Один священник из большого южнорусского центра пишет мне: ‘Одновременно с наложенными происшествиями было совершено здесь освящение знамени ‘союза русского народа‘. Освящение было в монастыре, давшем помещение для ‘бюро’ этого союза, куда и носили это ‘знамя’. Самозванцы присвоили себе наименование ‘союза русского народа‘, но русский народ их и не знает, и знать не хочет. Замечательно, что в этот союз идут все худшие элементы из всех классов здешнего общества, и, в частности, от духовенства идут сюда непримиримые фанатики. Очень жаль, что духовенство так смело и явно заявляет о своем тяготении к этой дискредитированной в глазах всех политической партии. Ему следовало бы остаться выше партий, примиряя их на почве религиозно-универсального идеала христианства. Несколько дальше: ‘В прошлую среду университет чествовал ушедшего ректора (названа немецкая фамилия). Милый старик, честный, гуманный, идеалист, каких редко встретишь в наш век. В адресе от студентов сказано было: ‘Благодаря вам, у нас из памяти изгладились темные тени ректоров-полицейских, составлявших проскрипционные списки студентам, провинившимся в пустяках’. Теплый адрес был подписан и профессорами. ‘Черносотенцев’-профессоров ни одного не было на чествовании. Трогательно было видеть, как приветствовали его служители, благодарившие его за человеческое обращение с ними и за заботы о них и их детях. Речи, устно сказанные во время чествования депутатами-служителями, вызвали общие аплодисменты. Еще далее, в конце письма: ‘Я получил от одного знакомого мне студента Киевской духовной академии, моего земляка по родине, известие такого рода: ‘Один монах, ректор семинарии, архимандрит Кирилл, совратил девицу, растратил несколько тысяч казенных денег и послан в какую-то пустынь. А на другой день по получении письма я уже и сам прочел в N 259 ‘Биржевых Ведомостей’ (наклеена в письме печатная вырезка из газеты): ‘Ректор киевской духовной семинарии, архимандрит Кирилл, за развратное поведение сослан в Оптину пустынь’. Несчастная Оптина пустынь, долженствующая принять такого гостя к себе!

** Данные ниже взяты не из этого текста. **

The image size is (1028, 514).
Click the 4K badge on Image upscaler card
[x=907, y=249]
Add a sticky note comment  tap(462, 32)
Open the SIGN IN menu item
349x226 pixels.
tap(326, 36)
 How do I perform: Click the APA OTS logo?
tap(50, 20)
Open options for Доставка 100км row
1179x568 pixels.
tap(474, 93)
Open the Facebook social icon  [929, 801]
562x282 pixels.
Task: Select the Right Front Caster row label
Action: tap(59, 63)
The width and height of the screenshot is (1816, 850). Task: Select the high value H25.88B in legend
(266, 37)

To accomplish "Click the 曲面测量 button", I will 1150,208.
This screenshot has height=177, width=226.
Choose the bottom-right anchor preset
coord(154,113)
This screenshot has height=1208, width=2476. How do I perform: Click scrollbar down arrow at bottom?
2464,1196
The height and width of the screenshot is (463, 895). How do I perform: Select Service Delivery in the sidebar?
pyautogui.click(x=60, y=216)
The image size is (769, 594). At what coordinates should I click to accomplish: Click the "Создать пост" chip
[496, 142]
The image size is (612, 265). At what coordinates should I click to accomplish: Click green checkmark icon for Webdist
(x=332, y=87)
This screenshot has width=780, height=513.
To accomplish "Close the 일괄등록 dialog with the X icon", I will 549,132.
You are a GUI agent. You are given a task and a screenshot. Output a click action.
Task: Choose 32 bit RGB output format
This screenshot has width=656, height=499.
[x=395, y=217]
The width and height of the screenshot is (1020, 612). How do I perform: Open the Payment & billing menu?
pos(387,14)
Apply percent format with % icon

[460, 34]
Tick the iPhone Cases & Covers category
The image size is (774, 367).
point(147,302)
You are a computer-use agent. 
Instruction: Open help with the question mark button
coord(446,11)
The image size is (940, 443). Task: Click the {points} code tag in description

В самом деле, это — священник, отрекшийся от первого долга пастырства: сеять мир и любовь в пастве.
Это — монастырь, устраивающий у себя ‘бюро партии’, т.е. уже только личина монастыря, только его камни и стены, обращенные в воинственную цитадель людьми под черным клобуком, даже и не помнящими, с какими обетами они этот клобук надели.
Это — доктор без практики, как г. Дубровин.
Это — журналист без подписки, существующий на субсидии или казенные объявления.
Во всех случаях это — человек, негодный к своему ремеслу, изменивший своему призванию и даже званию, не лечащий врач, не умеющий писать журналист или, наконец, какой-нибудь архимандрит с пистолетом и девицею.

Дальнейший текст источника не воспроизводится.